While Obama and Attorney General Eric Holder look forward to untold wealth in their retirement from government service, Selma, like so many cities across the country, is fossilized in poverty. Selma is one of the poorest cities in a poor state. The typical Selma resident earns about $21,000 per year, and over 40 percent of its citizens live below the poverty line. Over 67% of its children live in poverty and go to bed hungry at night. Unemployment for African-Americans remains in double digits in Selma, as it is nationwide for Blacks, while the national unemployment rate for whites is between 4.7 and 5%.
“Selma Sowed, but It Did Not Reap.”
So why no protests? Why didn’t black folks come back to the bridge, one last time and drown out the political spectacle as Obama and the Black mis-leadership class proclaimed their success where blood flowed and flesh was ripped from bones?
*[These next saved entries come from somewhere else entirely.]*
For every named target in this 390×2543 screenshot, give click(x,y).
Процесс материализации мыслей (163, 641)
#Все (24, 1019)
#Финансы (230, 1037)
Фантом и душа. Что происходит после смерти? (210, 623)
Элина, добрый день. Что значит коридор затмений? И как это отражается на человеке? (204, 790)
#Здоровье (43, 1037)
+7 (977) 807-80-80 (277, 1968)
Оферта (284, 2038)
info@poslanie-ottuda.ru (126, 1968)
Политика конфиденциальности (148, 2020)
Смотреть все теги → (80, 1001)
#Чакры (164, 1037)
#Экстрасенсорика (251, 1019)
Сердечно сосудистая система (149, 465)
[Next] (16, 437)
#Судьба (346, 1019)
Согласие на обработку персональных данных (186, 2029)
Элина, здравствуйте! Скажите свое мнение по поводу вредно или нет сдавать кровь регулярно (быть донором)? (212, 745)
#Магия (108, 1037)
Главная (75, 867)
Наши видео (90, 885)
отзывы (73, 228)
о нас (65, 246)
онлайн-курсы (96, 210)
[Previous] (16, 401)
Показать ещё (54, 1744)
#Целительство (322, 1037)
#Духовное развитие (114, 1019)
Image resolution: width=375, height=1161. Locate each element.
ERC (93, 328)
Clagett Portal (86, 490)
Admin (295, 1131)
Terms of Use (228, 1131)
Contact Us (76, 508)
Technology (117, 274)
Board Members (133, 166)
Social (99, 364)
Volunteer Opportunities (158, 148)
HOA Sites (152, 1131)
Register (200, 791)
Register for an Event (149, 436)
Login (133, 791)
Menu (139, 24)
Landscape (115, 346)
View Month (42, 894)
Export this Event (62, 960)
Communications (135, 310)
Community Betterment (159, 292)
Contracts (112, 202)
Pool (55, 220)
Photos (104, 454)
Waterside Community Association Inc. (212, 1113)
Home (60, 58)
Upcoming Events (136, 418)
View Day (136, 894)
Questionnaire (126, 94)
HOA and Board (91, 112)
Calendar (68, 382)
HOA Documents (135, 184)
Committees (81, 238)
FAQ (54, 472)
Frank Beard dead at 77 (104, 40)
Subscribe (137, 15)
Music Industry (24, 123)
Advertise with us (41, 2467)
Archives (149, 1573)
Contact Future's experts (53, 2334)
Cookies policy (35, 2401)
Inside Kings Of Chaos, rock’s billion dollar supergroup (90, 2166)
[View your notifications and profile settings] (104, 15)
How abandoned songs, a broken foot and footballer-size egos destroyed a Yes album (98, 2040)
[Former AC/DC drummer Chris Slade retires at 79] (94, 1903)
Deborah Montgomery came to Selma from Minnesota as a 19-year-old college student to join the march from Selma to Montgomery and was among the hundreds attacked on the Edmund Pettus Bridge. She returned to Selma hoping to see the change that the President so eloquently described:
“Let me tell you something: Nothing’s changed,” Montgomery said. “I mean, the buildings are still the same. I mean, they’re older and everything, but it’s just so much like it was then. It’s not like the city has redeveloped. It’s still Selma.” Selma’s first African-American mayor, James Perkins Jr., mirrored Montgomery’s sentiment. “Selma sowed, but it did not reap,” says Perkins. “So many of the benefits that went to other places in the South and around the world since the Voting Act of 1965 did not come to Selma.”
The average Selma education level is lower than the Alabama state average—one of the lowest educational levels in the US. In other words, the Black youth of Selma exist to supply Black bodies for the “for profit” prison industrial complex.